Quote of the Issue
“It is possible to believe that all the past is but the beginning of a beginning, and that all that is and has been is but the twilight of the dawn. It is possible to believe that all that the human mind has ever accomplished is but the dream before the awakening.” - H. G. Wells, The Discovery of the Future
The Conservative Futurist: How To Create the Sci-Fi World We Were Promised
“With groundbreaking ideas and sharp analysis, Pethokoukis provides a detailed roadmap to a fantastic future filled with incredible progress and prosperity that is both optimistic and realistic.”
The Essay
🤔⤴ What's so conservative about conservative futurism?
Legit question: How is the pro-progress, future-optimist, techno-solutionist, Up Wing vision of my book, The Conservative Futurist, “conservative,” exactly? It’s probably the most common criticism from folks on the right, particularly — if not entirely — by those disappointed that it doesn’t address what they define as the big “conservative” issues of the day. And to a great extent, their version of conservatism functions as a critique of the Reagan-Bush-Romney era, one developed mostly to make modern conservatism sync with the politics of Donald Trump and the working-class voters he attracts.

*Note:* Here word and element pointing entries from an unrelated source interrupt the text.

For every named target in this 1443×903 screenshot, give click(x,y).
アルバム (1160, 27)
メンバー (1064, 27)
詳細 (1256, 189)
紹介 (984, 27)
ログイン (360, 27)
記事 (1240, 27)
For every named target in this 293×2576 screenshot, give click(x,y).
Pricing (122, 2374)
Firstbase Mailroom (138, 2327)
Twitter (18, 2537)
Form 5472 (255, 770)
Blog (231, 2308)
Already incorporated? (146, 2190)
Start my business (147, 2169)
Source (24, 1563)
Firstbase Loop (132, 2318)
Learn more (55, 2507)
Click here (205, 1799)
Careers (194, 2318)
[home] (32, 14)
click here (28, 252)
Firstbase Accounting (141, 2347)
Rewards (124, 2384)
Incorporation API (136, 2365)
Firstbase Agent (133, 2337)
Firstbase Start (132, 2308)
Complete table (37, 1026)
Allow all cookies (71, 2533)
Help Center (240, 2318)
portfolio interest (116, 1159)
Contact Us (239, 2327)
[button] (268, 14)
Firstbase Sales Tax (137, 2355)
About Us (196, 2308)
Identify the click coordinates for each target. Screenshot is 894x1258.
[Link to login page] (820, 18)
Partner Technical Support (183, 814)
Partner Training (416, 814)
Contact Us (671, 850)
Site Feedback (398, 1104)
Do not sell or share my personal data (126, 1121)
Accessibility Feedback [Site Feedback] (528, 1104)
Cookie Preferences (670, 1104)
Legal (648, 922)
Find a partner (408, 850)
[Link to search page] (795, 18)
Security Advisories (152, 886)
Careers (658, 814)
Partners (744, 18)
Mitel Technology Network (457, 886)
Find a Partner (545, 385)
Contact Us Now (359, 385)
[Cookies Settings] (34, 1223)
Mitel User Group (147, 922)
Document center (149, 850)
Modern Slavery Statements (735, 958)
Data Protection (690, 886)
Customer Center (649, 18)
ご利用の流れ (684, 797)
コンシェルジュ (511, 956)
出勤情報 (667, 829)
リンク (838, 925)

Ok, then, what’s so conservative about conservative futurism? What exactly am I trying to conserve? This from the book:
The “conservative” part of my conservative futurism informs and shapes the Up Wing futurism part. To be clear: I’m an American-style conservative, and the dual mission of this variant of conservatism is, first, to be a “custodian of the classical liberal tradition,” in the words of columnist George F. Will. That tradition champions the freedom to choose one’s pursuit of happiness whatever the wishes of the state. … A conservative futurist also, you know, cares about the future! Edmund Burke posited in 1790 that society is a multigenerational partnership that extends back into the past and forward into the future, “a partnership not only between those who are living, but between those who are living, those who are dead, and those who are to be born.”
My variant of conservatism embraces two core missions: upholding classical liberal values that champion individual freedom and economic liberty and enabling social mobility so citizens can improve their economic standing. My variant of conservatism trusts free markets and limited government as the best institutions that humanity has yet devised to empower creativity, innovation, and opportunity. My variant of conservatism rejects central planning or detailed government blueprints for society. (That, considering the fluid, complex nature of economies with information is decentralized and scattered.) Instead, my variant of conservatism focuses on establishing conditions where citizens can freely pursue their vision of happiness.
Now, what I keep describing as “my variant of conservatism” would have been utterly uncontroversial in the four decades preceding Trump. But now there are people calling themselves conservatives who broadly reject Up Wing conservatism as I have described it. Too dynamic and disruptive with too little benefit, they say. Tech progress? You mean AI-generated porn? Bring back the America we had before smartphones, before the internet, before Rising China, before Japan Inc., before the Immigration and Nationality Act of 1965.